-- Supplied records --

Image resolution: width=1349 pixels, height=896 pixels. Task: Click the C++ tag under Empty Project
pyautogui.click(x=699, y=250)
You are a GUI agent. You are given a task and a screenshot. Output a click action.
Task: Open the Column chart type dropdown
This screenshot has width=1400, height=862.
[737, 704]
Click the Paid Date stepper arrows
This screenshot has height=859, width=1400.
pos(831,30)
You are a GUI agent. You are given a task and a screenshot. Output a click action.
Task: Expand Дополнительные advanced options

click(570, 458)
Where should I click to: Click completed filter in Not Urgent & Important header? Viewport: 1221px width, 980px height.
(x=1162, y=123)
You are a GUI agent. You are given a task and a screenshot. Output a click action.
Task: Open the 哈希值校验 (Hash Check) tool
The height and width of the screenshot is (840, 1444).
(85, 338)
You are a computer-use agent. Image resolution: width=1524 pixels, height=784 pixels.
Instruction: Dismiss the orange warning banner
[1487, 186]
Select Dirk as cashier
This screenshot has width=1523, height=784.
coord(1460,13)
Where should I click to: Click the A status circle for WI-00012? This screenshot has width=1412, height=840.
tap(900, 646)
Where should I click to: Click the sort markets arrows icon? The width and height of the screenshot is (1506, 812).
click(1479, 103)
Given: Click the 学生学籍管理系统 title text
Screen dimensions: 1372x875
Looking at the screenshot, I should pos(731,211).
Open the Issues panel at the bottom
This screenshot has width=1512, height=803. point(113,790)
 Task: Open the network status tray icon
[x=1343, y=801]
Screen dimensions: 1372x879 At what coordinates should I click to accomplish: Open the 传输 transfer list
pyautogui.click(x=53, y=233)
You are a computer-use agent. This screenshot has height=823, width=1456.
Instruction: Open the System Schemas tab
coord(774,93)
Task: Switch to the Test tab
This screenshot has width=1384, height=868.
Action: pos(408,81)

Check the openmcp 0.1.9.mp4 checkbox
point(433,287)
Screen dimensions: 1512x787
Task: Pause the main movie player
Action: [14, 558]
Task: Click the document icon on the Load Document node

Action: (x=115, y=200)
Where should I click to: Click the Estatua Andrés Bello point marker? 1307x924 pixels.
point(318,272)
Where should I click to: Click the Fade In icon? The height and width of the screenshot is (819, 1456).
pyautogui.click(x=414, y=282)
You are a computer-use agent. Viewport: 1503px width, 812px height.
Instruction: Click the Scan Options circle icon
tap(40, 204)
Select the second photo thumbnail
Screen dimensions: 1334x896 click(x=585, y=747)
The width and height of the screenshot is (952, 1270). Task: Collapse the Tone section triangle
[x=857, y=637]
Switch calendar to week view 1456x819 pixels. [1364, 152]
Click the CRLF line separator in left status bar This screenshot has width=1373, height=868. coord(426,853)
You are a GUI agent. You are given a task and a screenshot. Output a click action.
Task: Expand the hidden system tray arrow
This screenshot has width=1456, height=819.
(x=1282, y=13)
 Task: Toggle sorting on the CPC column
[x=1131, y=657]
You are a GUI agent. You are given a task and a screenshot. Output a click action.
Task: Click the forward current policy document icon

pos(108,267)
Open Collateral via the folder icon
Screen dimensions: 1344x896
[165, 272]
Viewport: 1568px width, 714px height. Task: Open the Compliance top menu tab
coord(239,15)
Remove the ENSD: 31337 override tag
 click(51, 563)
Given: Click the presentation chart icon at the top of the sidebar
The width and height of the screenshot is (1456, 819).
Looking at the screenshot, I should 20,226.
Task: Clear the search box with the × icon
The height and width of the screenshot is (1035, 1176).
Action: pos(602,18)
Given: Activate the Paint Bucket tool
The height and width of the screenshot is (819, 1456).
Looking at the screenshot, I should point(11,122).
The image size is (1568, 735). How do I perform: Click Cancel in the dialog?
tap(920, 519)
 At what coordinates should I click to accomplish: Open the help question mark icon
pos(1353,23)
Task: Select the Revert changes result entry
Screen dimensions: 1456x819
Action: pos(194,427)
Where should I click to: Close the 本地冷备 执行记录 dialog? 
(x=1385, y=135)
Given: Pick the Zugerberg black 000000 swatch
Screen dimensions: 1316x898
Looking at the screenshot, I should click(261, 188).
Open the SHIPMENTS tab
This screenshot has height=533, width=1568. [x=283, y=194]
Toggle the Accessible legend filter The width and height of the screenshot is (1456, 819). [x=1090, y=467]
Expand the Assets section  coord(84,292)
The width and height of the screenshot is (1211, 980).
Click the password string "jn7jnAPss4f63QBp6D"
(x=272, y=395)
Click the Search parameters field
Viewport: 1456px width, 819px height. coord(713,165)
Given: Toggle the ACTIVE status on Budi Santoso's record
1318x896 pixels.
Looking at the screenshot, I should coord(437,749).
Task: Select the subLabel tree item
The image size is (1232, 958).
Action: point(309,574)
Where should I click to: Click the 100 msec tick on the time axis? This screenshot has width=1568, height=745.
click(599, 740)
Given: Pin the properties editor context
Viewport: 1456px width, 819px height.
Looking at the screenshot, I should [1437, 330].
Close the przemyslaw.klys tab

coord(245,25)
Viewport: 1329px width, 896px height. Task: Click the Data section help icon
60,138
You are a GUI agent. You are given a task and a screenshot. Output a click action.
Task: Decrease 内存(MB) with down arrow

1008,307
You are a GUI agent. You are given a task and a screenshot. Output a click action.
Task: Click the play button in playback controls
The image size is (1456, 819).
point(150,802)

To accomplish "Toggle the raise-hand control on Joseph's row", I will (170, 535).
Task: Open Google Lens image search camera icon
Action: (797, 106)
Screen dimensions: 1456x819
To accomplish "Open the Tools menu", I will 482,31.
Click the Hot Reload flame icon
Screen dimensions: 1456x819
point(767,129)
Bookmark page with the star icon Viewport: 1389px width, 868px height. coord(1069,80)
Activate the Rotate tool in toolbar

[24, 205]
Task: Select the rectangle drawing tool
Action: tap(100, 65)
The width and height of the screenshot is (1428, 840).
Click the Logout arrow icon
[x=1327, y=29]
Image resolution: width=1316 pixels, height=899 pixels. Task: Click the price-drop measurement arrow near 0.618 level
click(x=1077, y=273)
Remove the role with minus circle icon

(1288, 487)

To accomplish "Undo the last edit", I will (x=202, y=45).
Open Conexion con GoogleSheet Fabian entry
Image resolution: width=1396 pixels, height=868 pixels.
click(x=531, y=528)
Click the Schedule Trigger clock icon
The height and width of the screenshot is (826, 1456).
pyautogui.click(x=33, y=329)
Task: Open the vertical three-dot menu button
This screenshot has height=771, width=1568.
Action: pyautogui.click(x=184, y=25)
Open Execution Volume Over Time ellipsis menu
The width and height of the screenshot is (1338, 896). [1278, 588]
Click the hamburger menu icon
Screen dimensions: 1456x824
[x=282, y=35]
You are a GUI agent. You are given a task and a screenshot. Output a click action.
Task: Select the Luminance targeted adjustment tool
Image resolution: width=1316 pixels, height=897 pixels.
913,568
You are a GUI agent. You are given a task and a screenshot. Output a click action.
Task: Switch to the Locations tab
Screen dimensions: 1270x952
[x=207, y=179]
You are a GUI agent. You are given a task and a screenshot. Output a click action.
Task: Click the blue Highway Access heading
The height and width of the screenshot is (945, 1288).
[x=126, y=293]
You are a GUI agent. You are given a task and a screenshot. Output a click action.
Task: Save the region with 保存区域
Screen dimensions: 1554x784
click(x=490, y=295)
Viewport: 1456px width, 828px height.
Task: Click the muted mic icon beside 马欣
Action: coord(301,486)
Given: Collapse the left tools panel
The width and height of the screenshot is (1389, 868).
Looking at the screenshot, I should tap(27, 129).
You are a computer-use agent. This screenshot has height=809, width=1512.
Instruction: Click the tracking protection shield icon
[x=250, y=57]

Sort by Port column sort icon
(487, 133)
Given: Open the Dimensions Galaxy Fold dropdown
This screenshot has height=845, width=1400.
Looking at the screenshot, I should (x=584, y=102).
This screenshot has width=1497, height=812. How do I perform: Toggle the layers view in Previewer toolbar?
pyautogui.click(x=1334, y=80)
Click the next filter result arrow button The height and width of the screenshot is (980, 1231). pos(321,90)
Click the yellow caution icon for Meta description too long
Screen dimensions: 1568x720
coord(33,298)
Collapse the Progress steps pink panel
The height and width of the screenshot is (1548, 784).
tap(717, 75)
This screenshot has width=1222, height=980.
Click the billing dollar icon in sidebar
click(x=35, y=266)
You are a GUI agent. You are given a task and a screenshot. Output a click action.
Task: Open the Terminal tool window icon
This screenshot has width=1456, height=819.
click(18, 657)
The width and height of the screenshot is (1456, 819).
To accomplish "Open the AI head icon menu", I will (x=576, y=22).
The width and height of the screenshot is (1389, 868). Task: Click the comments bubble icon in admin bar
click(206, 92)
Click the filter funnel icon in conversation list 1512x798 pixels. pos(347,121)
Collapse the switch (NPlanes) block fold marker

-- Instructions for the task --
Determine how many of the lines above include the word "dropdown", then give that number and nothing else.

-- Result of this exercise --
2